Real-Time AI Video is Here
You can now make short videos from text prompts in under a minute using your own computer. No crazy setup. Just a regular graphics card and a new method called Self-Forcing.
Step-by-Step Summary
Get Files ➜ Set Up Workflow ➜ Tweak Settings ➜ Generate ➜ Done
What’s “Self-Forcing”?
It’s a smarter way to train video models by copying how the model will actually work while training it.
Think of it like teaching someone to drive by actually driving, not just reading a book.
This trick makes video generation much faster and smoother.
Tools You Need
Website: self-forcing.github.io
Code & Models: GitHub – Self-Forcing
First demo post: Tweet/X
How Fast Is It? (Real People’s Tests)
Graphics Card | Frames | Time Taken | Size | Extra Notes |
---|---|---|---|---|
RTX 4070Ti | 81 | 45 sec | 832x480 | Fast with extra settings |
RTX 4080 | 81 | 57 sec | 832x480 | Plug and play |
RTX 3090 | 81 | 59 sec | 832x480 | Standard setup |
RTX 5070Ti | 81 | 24 sec | 800x600 | Second try using “–fast” mode |
RTX 2080Ti | 81 | 70 sec | 480p | Still works great |
RTX 3060 | 79 | 108 sec | 576x576 | Works better with a few tricks |
Tips:
- Use
--fast
to cut down time - Try ComfyUI with FP16 mode for better results
- Add VACE and CausVid for cleaner animation with fewer steps
Video Demos You Can Watch
Example clip: Imgur Samples
YouTube Run: 201 Frames in 33s
Workflow Setup: Step-by-step Guide
Cool Tricks You Can Try
VACE + CausVid
Makes the video smoother and more animated using fewer steps (like 4 steps only).
You might lose a bit of color quality, but the motion gets much better.
Start from an Image
Yes, you can turn an image into a moving clip. Some setups treat it like a starting frame.
Long Clips
Use FramePack to get longer animations with more stable motion.

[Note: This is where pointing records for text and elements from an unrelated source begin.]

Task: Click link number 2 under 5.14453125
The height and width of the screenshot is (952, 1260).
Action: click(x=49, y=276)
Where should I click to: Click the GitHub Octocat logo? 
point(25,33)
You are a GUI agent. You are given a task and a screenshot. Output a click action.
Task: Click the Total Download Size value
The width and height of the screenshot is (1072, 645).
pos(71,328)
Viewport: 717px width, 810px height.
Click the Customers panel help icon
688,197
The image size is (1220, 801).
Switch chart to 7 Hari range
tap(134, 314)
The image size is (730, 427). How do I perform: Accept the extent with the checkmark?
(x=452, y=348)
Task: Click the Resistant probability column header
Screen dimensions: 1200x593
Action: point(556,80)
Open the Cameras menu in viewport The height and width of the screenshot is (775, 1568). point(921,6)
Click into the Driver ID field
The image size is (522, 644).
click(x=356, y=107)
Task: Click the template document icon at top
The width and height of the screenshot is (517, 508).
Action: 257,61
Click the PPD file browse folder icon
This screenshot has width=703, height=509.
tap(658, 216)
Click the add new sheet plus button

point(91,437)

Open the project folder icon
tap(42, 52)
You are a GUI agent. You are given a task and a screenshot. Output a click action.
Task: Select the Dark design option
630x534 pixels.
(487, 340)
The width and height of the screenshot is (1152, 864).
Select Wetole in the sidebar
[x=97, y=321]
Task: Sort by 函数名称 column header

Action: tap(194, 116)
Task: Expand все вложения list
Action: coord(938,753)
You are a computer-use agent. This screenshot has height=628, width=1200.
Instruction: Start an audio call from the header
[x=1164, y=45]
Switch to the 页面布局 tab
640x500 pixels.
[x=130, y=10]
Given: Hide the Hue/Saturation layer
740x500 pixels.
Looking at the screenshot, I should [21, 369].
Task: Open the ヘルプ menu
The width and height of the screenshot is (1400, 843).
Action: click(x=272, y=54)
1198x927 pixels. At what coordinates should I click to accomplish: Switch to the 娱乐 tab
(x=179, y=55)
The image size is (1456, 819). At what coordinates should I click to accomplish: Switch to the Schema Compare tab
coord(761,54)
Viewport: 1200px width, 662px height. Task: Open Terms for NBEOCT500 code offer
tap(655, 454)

Things to Know Before You Try
- Most clips are limited to 200 frames
- Lower steps = faster, but also lower detail
- Older GPUs like GTX 1650 might not work well
- Sometimes you’ll see errors like:
mat1 and mat2 must have the same dtype...
(That just means something’s mismatched — an easy fix)
What People Are Saying
“Feels like 400 watts of woman.”
“Clippy’s new form is here and it’s hot.”
“Real-time AI girlfriend next?”
“Imagine GoldenEye on N64 but in movie style!”
“I didn’t understand anything, but I want it.”
What’s Coming Soon
- Image to Video (I2V) is being tested
- Better motion using frame fillers
- Longer clips with better details
- Google-level video AI — but running at home
All Important Links in One Place
What | Link |
---|---|
Website | https://self-forcing.github.io |
Code + Models | https://github.com/guandeh17/Self-Forcing |
Launch Tweet | https://x.com/xunhuang1995/status/1932107954574275059 |
Workflow Guide | https://www.reddit.com/r/StableDiffusion/comments/1l7vwke/simple_workflow_for_self_forcing_if_anyone_wants/ |
YouTube Demo | https://www.youtube.com/watch?v=irUpybVgdDY |
Model on CivitAI | https://civitai.com/models/1668005?modelVersionId=1887963 |
Related Project | https://deepmind.google/discover/blog/genie-2-a-large-scale-foundation-world-model/ |
Final Thought
It’s not perfect. But it’s fast.
And it’s just the beginning.
You can now make your own videos from text — with your own graphics card — in less than a minute.